During the holiday we had a day out at the National Motor Museum at Gaydon. During the visit I went to the archives to see if they had any details of my car. The very helpful people there showed me the original build record of the car. Not much is recorded, but what there was was interesting.

The car started its build on 11th April 1956, completed build on 13th April, delivered to the dealer on the 18th April and first registered on 23rd April. The car was Glacier blue, fitted with the following optional extras - a heater, white wall tyres, a blue hood and a blue tonneau.


1st November 2009

Since the last update the chassis has been the main focus of attention. As previously described, the rear axle, springs and shock absorbers have been removed. My attention then turned to the front of the car where the front suspension has been removed on both sides and split into component parts. These parts have been shot blasted, etch primered and have had their first coat of chassis black enamel with one more coat to follow.

The next step was removal of the transmission tunnel front and rear pieces. To release the front section the handbrake cable was removed as the handbrake lever is still attached to the tunnel. With the tunnel pieces out of the way the next step was the propshaft, just four bolts and off it came - or so I thought. The propshaft joins the gearbox on a splined shaft not a flange, so it just tapped off. Next came the engine and gearbox removal. In the past on the MGB and Midget I've always removed the engine gearbox as one unit and I decided to do the same with the A. With the engine mount bolts and single gearbox mount bolt removed and the hoist securely attached, I started to lift the engine with Dominic steadying the tail of the gearbox. With the engine raised and the gearbox at a suitable angle, we started to manoeuvre the assembly out of the chassis. Dom gave a sudden warning of 'Watch It!!, hang on a minute', what he'd seen was gearbox oil pouring out of the tail of the gearbox onto the carpet on the garage floor. We managed to lift the gearbox to stop the sudden outpour but were left with a sizeable oil slick soaking into the carpet. Oh well, that one of the reasons for carpeting the garage!

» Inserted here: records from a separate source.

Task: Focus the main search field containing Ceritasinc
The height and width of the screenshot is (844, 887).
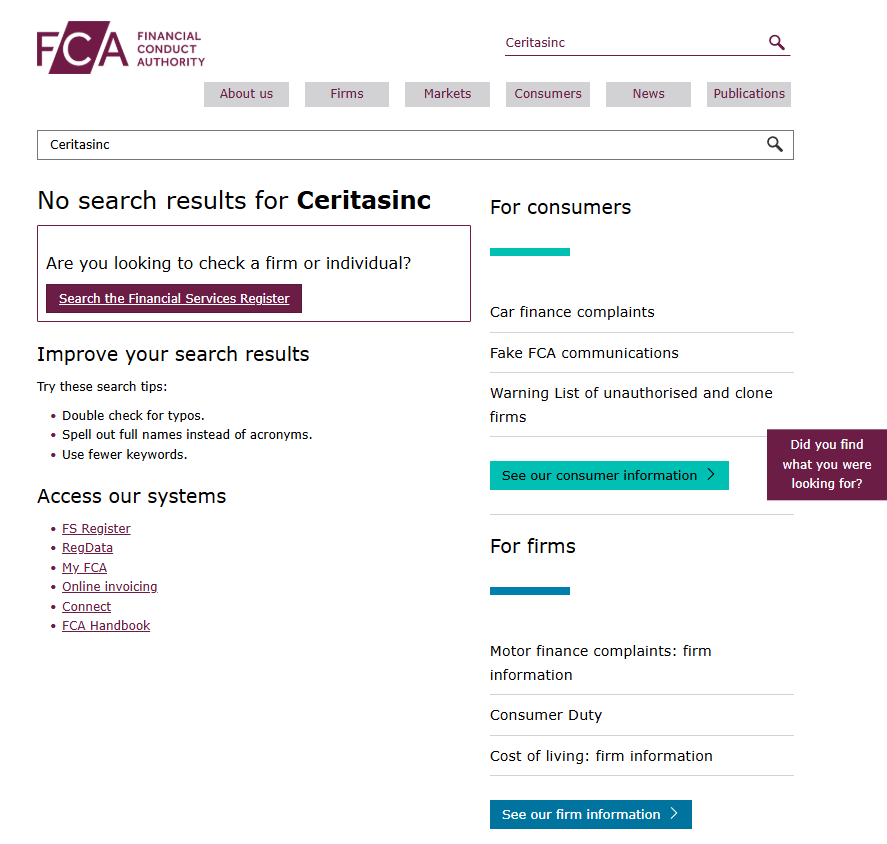Action: coord(400,145)
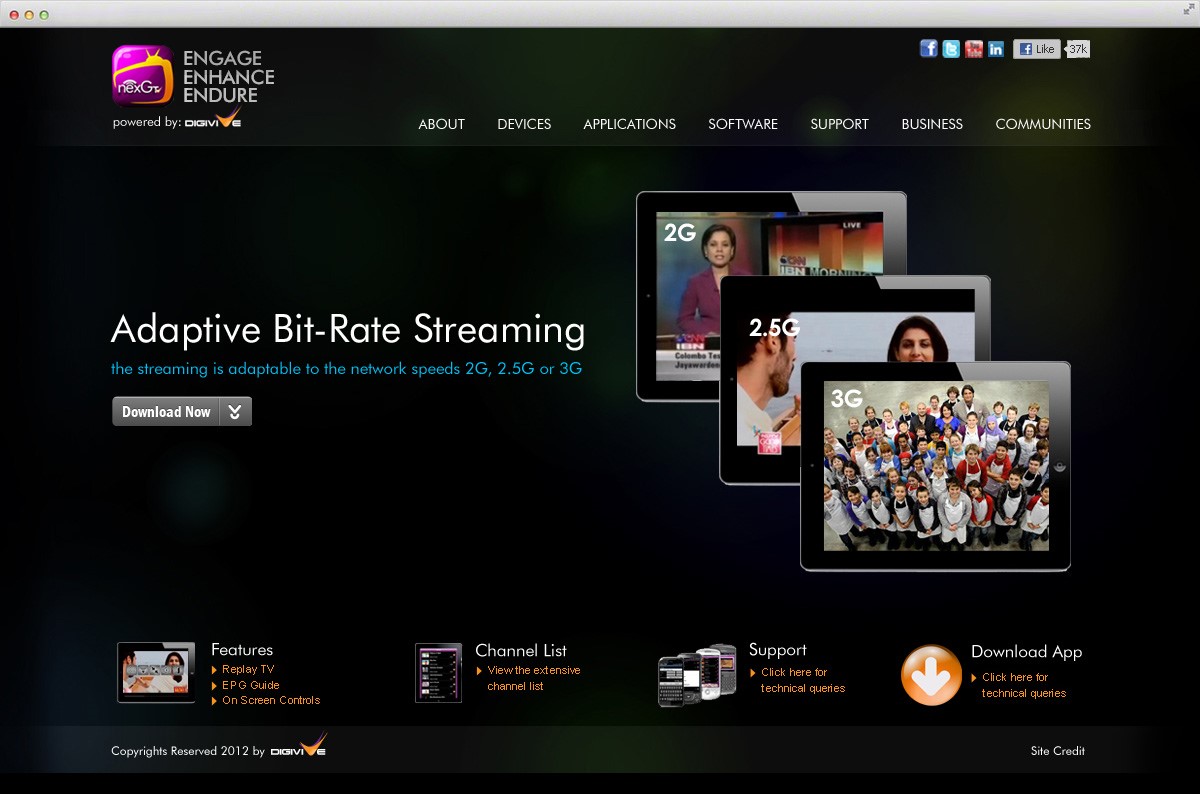Image resolution: width=1200 pixels, height=794 pixels.
Task: Expand the Download Now chevron arrow
Action: tap(235, 412)
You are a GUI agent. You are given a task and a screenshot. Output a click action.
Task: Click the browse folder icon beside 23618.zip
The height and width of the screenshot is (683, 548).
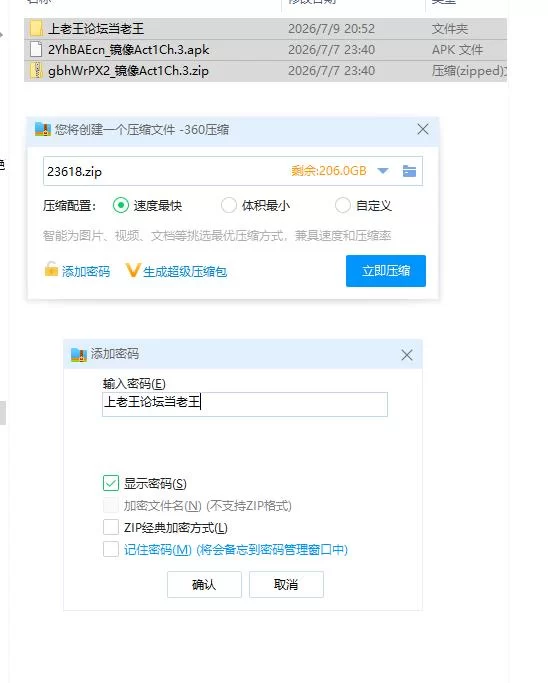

The engine and 'box were finally removed without any further dramas, thankfully.

I then made a frame on wheels to bolt the chassis to to make it easier to move around. I used wheels with brakes on to stop it rolling around when necessary. I built the frame to enable the chassis to be bolted to it either way up to give access to both top and bottom of the chassis. With the chassis bolted to the frame I started by using a stripping wheel to clean the old paint off. My latest toy then came into play, a sandblaster.

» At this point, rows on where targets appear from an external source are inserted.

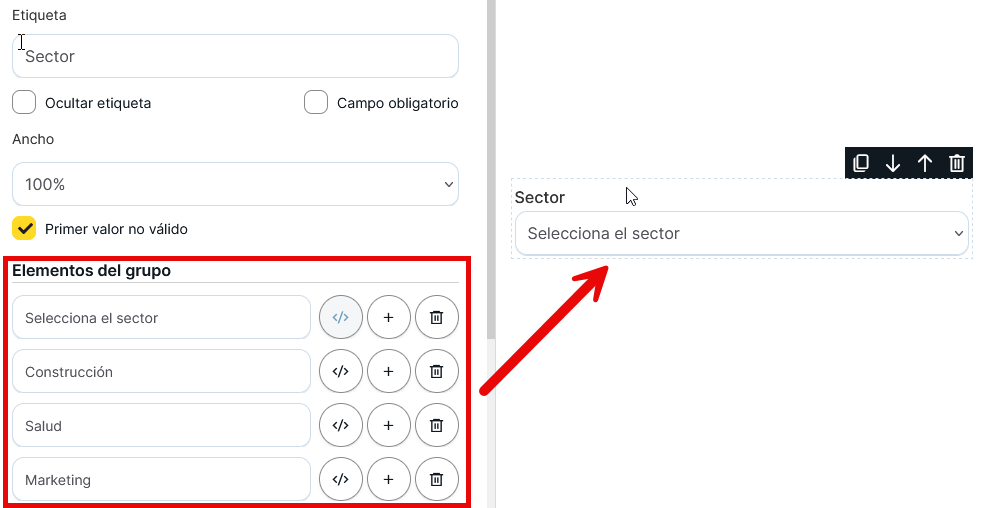
Task: Open code editor for Marketing item
Action: (340, 479)
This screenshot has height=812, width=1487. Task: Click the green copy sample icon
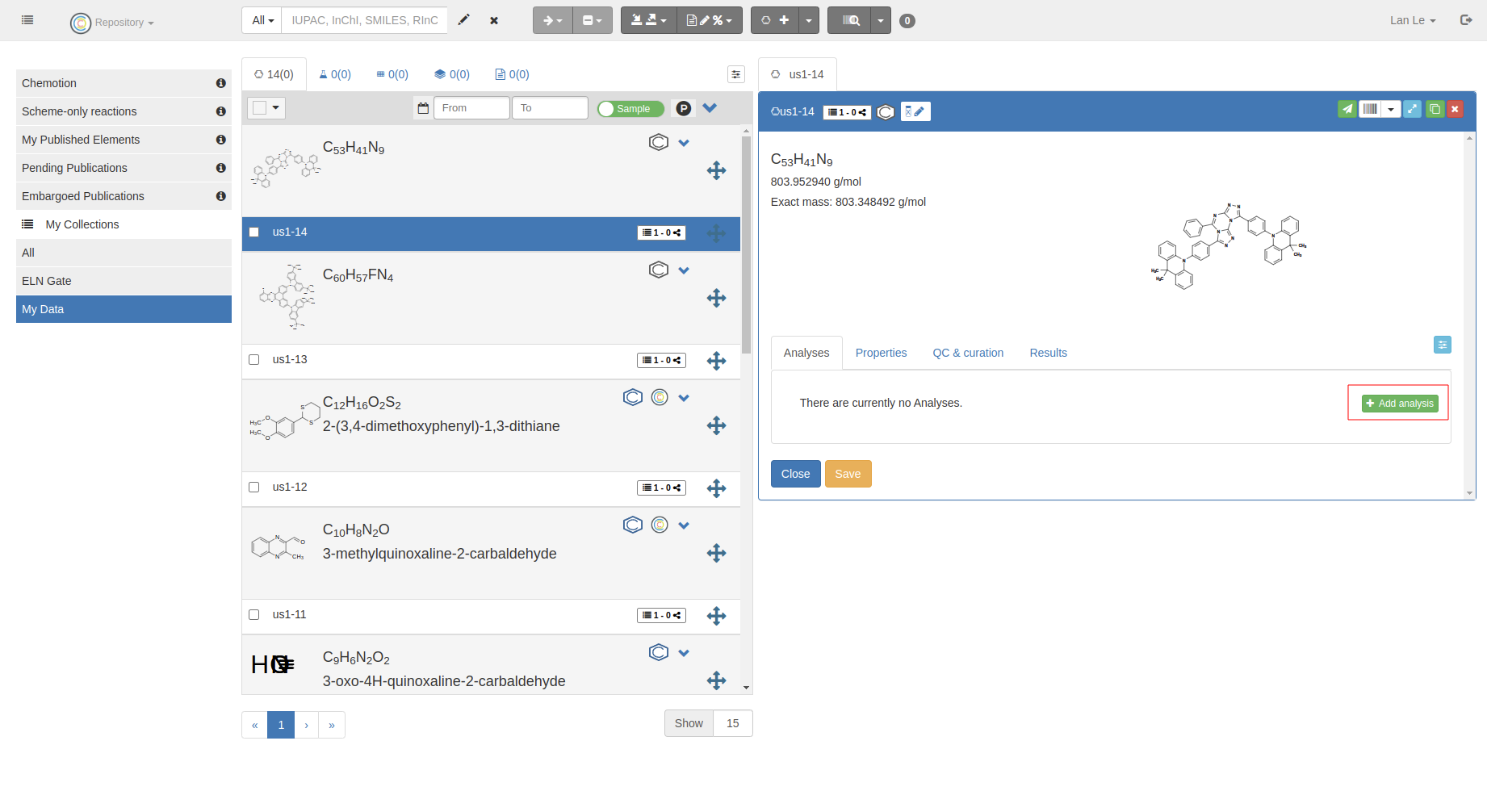click(1435, 109)
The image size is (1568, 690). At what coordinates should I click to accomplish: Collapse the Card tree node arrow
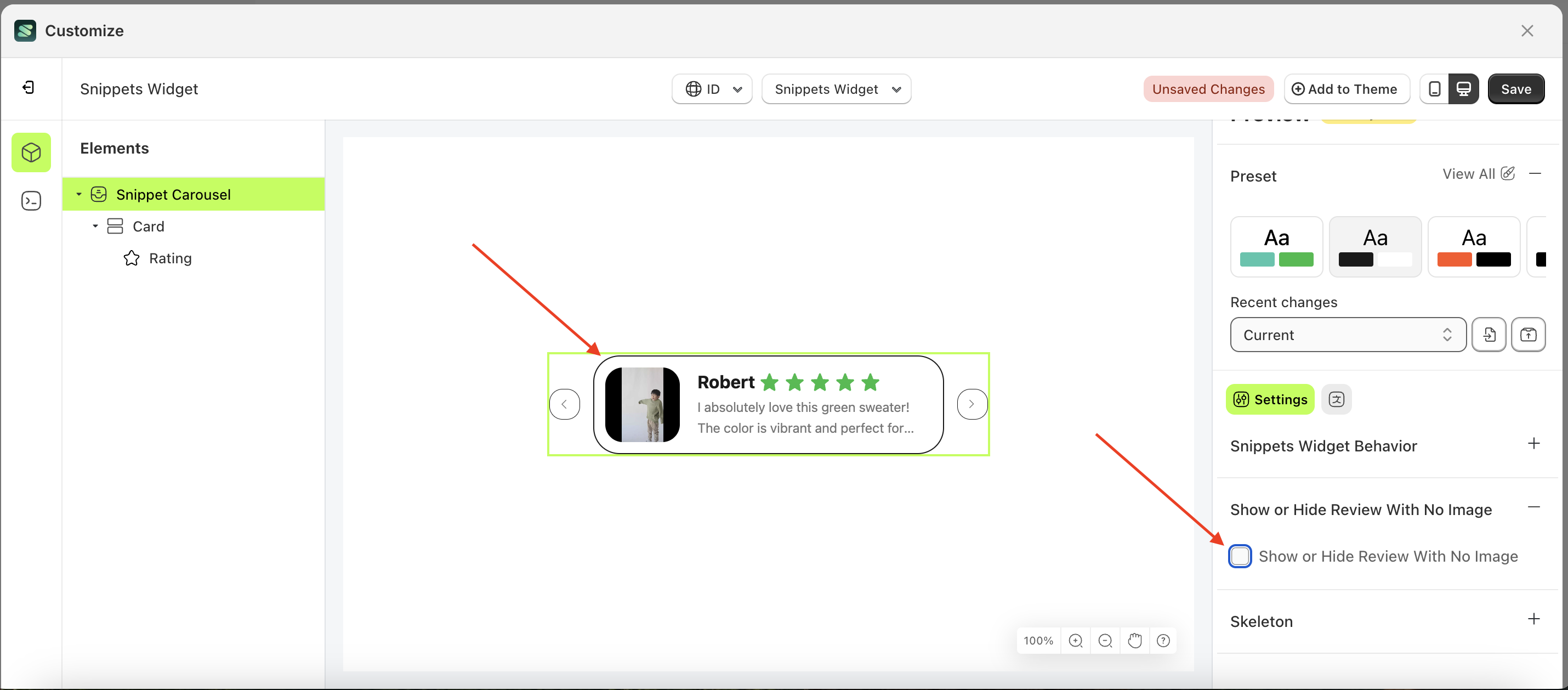pos(95,226)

I sheeted off an area outside the garage, wheeled the chassis on to the sheeting and started blasting, very satisfying. I got about 20 minutes blasting per bucket of blast media. After that time I swept up the media put it back in the bucket and started again. I swept up and refilled the bucket about 6 or 8 times to completely blast the chassis all over, including inverting the chassis on the frame and doing the underside as well.

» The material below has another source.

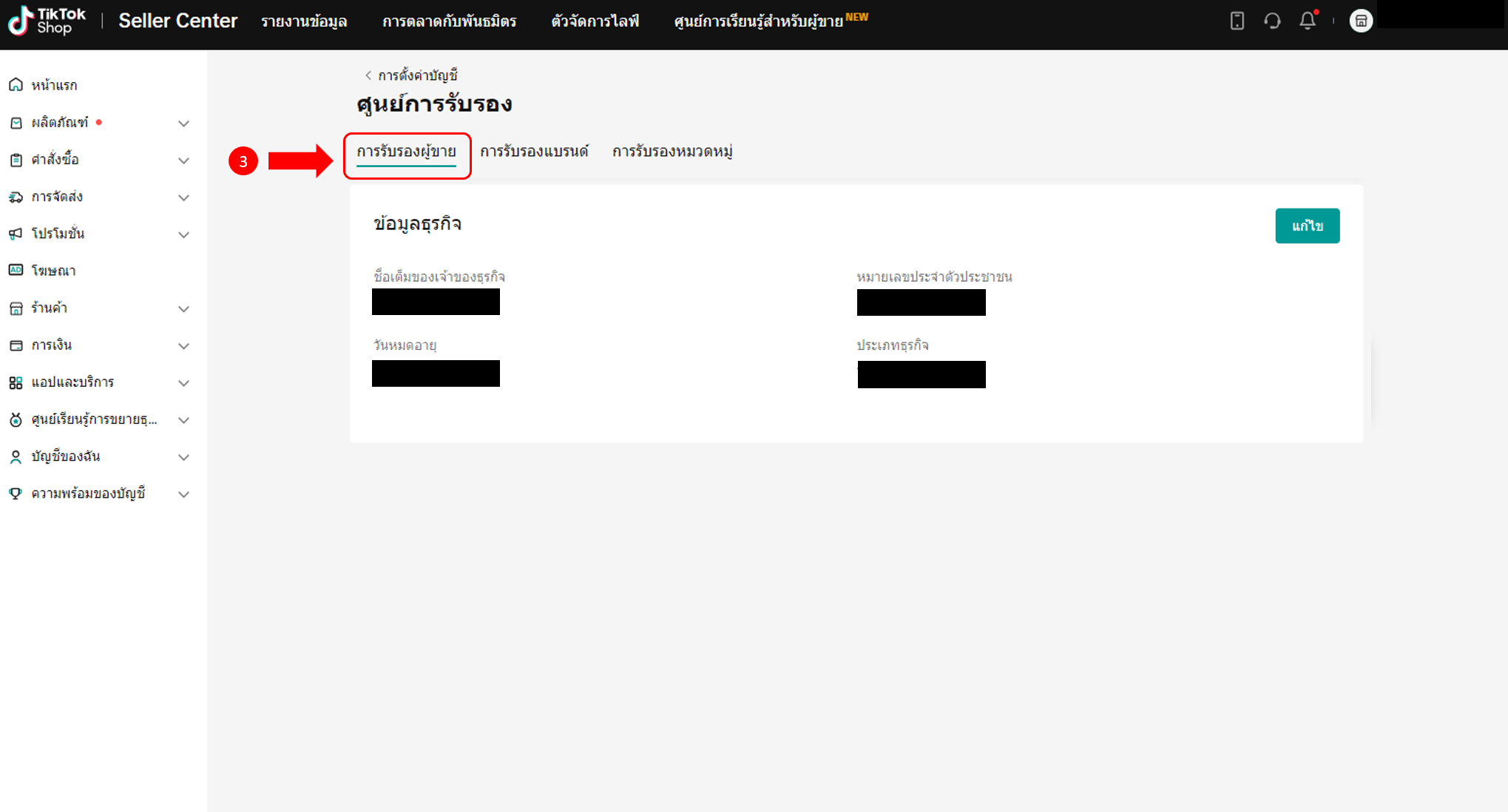
Task: Click the customer support headset icon
Action: tap(1272, 21)
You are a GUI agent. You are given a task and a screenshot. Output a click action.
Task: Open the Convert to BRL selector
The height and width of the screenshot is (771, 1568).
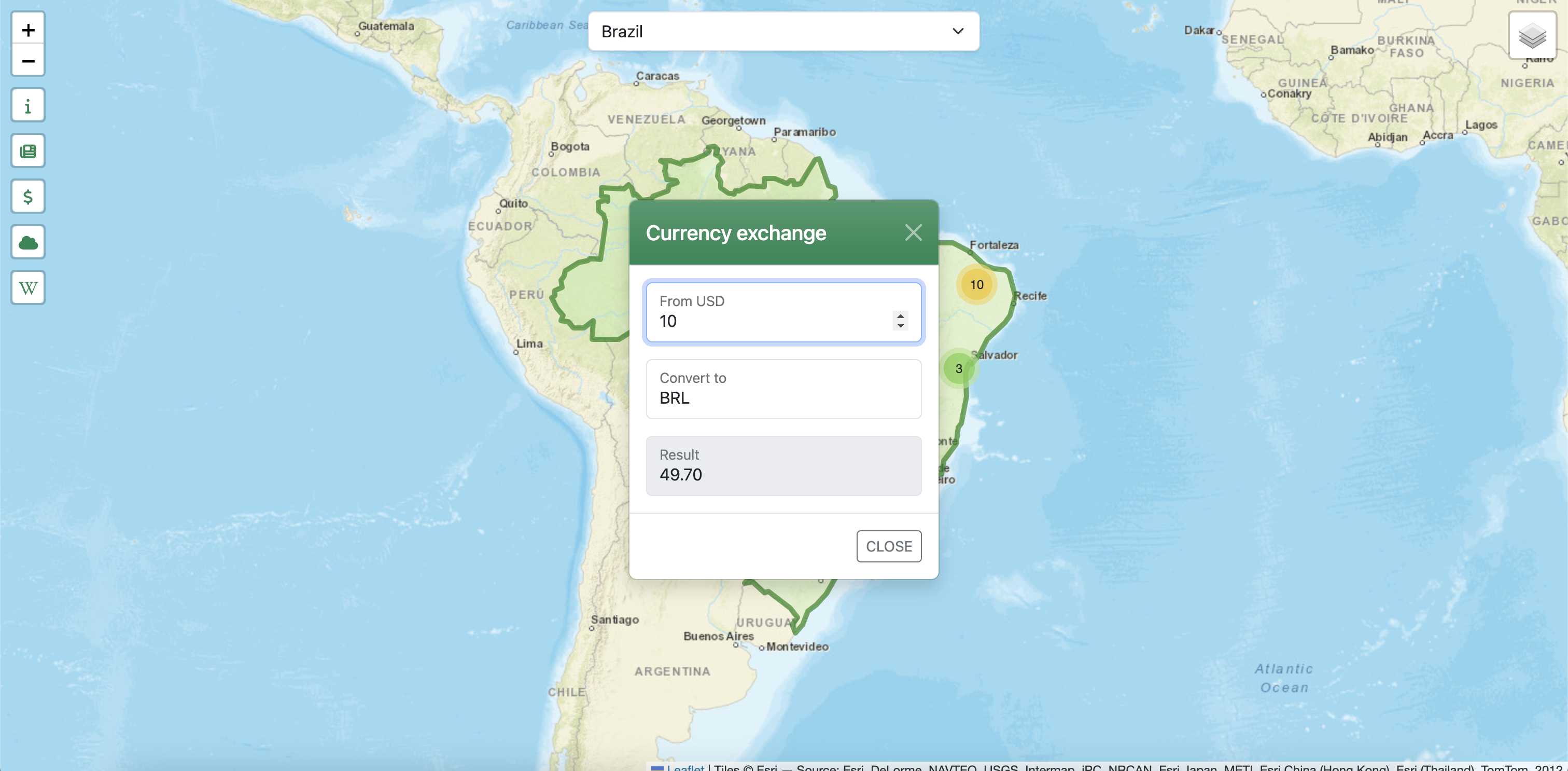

Finally I was left with a clean chassis and was able to assess what repairs needed doing. I found the following damage to be repaired -

Cross tube under bellhousing badly dented, the damaged section has been cut out and replaced.

One small hole on underside, the corroded area has been cut away and new metal let in.

One small hole at the joint of the floorboard rail and inner rail on the drivers side, to be repaired this coming weekend

Dented and poorly repaired underside of NS chassis rail - looks like trolley jack damage, new repair sections made to be fitted this coming weekend

All the areas that do not require further work or have had the repairs completed have now been brush painted with a coat of Red Oxide primer.


Once all the repairs mentioned above are complete, those areas will be primered too. The next step will be to seam seal all joints and then a second coat of red oxide followed by two coats of chassis black and finally the chassis interiors will be trated with Dynotrol. Let the rebuild commence!!